At his feet is as much kindling, dead twigs, and small branches that he could gather before the real storm broke. To his right is a pile of swiftly charring material, and on the other side of that is Remara. Every time he lays burnable material before her, it catches fire. That fire is pulled straight into her body and then the next round of burnable material begins the cycle anew. Each time she grows brighter and the air warms.
It was close. Wildspeech wonders if Aria understood the dangers of sending Remara out on a rainy day. Remara probably didn’t think to tell anyone. Perhaps she didn’t even know. By the time Remara was in sight of the burrow, her outside edges were clear and she would have lost a race with a snail. There was enough time for Wildspeech to run ahead and negotiate with the huffy badger for use of the entry tunnel and then retrieve all the sticks he could find nearby. When Remara finally oozed into the burrow, the entry was stocked and ready for her.

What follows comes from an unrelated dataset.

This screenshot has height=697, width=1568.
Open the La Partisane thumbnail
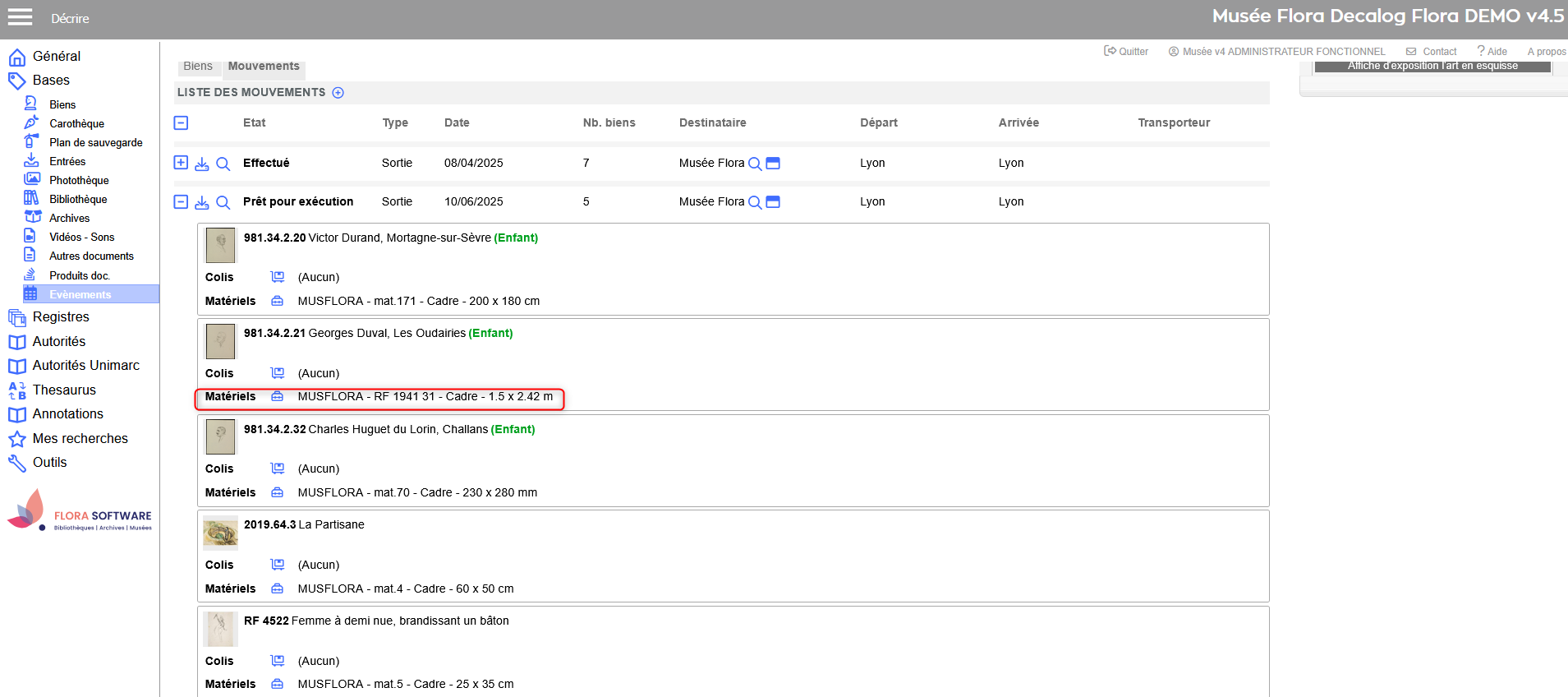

He stretches in the expanding bubble of warmth that washes delightfully over his skin. His arms prickle some at the warmth, but he shakes the sensation out of them. At this rate his hair and clothes will dry in a few minutes.
A sharp ache in his legs steals his breath. His face contorts and he grabs his knees, hissing through his teeth. All this change in temperature is not good. He rolls his breeches up past the knees in preparation. Flipping open his satchel, he rummages for the moonweave.
There it is, a small string-tied bundle of frail, silken squares. Each square shimmers, catching glints of firelight and reflecting it. He slides one free, laying it across the front of his shin.
He hesitates. He needs his hands bare for the next step. Swallowing, he shifts so that his back is to the fire and to Remara, then peels his arm-wraps off. He presses his blackened fingertips to the moonweave, reaching through deadened skin to the glistening material. Trying to reach beyond the world, where the smallest parts of the world and all unseen energies move.
The fabric lies inert under his touch. He hunches forward, focusing all his attention on the patch. Some days he still tries to coax the moonweave to sink into his skin, stretching through his fingertips one more time in the hopes that this time it will work.
He presses his fingertips against the moonweave harder. His brow furrows. It feels like he is trying to sew a fine gown with broken, squat-fingered hands caked in thick clay. Once again, he can’t reach past the world. Grimly, he pulls out the extra twine Aria always sends and ties a square to each leg. This is less effective than sinking it under his skin, but it will still dull the ache.
It's now quite warm in the tunnel. He leaves the breeches rolled up and rewraps his hands and arms. Only then does he turn back to check on Remara.
Most of the material he gathered has been consumed. To his surprise, she has reformed a bipedal image and sits in the same posture as him, silently watching among the ashes. Squinting at her, he notices her legs are no longer stumpy columns. They still aren’t quite right, but they have begun to bulge and taper in approximately the right places. There’s even a little bit at the end of each that bends forward at an angle, like feet. The end of each tendril-arm now has a blob with five smaller tendrils on it.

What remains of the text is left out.